Aktualności
[LIGA MISTRZÓW] Lewandowski nie zagra z Celtikiem. „Na sobotę powinien już być gotowy”
Robert Lewandowski w 38. minucie spotkania z RB Lipsk zdobył dziesiątą bramkę w tym sezonie Bundesligi. Kapitan reprezentacji Polski w swoim stylu wyszedł po piłkę, odegrał ją do Javiego Martineza i błyskawicznie wybiegł na wolne pole. Hiszpan nie mógł tego nie zauważyć i zagrał prostopadłe podanie, które „Lewy” wykorzystał z zimną krwią. Bayern prowadził już 2:0 i taki wynik utrzymał się do końca spotkania. Lewandowski tuż przed przerwą z powodu urazu opuścił jednak plac gry, a zastąpił go Arturo Vidal. – Robert napisał mi, że poczuł mięsień dwugłowy i nie chciał ryzykować. Nic takiego jednak się nie stało i niedługo wróci do gry – powiedział Łączy nas piłka Jacek Jaroszewski, lekarz reprezentacji Polski.
„Poczułem coś w rodzaju skurczów. Wolałem dmuchać na zimne” – dodał po spotkaniu z RB Lipsk sam „Lewy”.
Wydawało się, że Lewandowski będzie gotowy już na wtorkowy mecz fazy grupowej Ligi Mistrzów z Celtikiem w Glasgow. W Monachium ogromnie jednak doceniają klasę Polaka i szanują jego zdrowie. Trener Jupp Heynckes wraz ze sztabem medycznym postanowili, że nie ma co ryzykować. „Robert potrzebuje odpoczynku, by być w pełni sił na sobotnie hitowe starcie z Borussią Dortmund” – czytamy na oficjalnej stronie Bayernu.

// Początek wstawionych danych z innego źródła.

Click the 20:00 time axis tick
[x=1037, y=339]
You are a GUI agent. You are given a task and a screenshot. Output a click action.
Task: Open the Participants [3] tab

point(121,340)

Unser Kader für #CELFCB. 💪 #packmas #FCBayern #MiaSanMia pic.twitter.com/HRPeosbwm9
— FC Bayern München (@FCBayern) 30 października 2017
Pod nieobecność polskiego napastnika swoją szansę dostanie 18-letni Manuel Wintzheimer. Przypomnijmy bowiem, że kontuzję leczy również Thomas Mueller.

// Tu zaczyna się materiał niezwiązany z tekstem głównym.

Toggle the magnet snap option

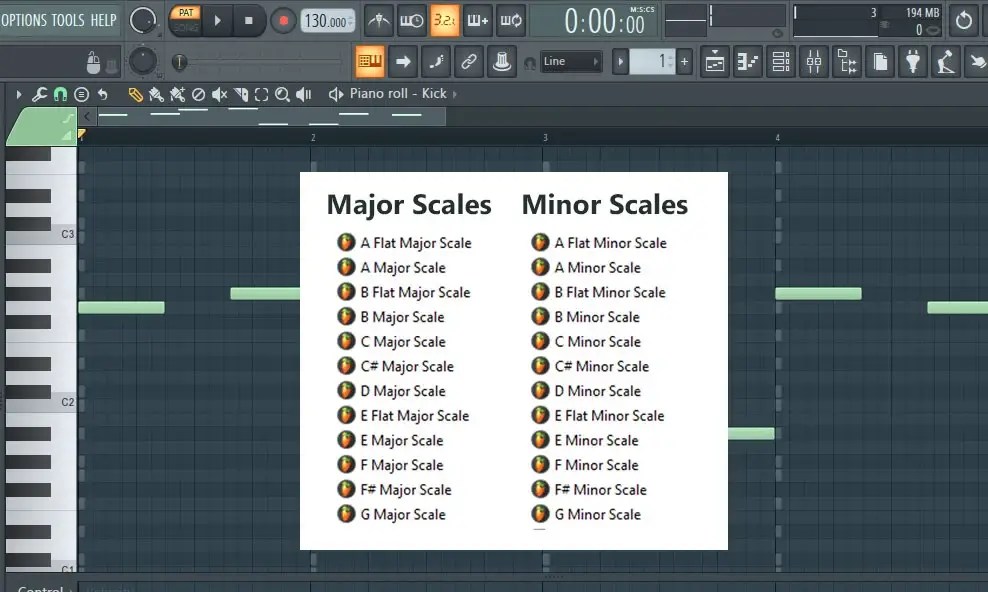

W ostatniej kolejce Champions League mistrzowie Niemiec pokonali Celtic na Allianz Arena 3:0. Gole strzelili wspomniany Thomas Mueller oraz Joshua Kimmich i Mats Hummels. Bawarczycy z dorobkiem sześciu punktów zajmują drugie miejsce w tabeli grupy B. Lepsze jest tylko Paris Saint-Germain FC, które dotychczas wygrało wszystkie trzy spotkania.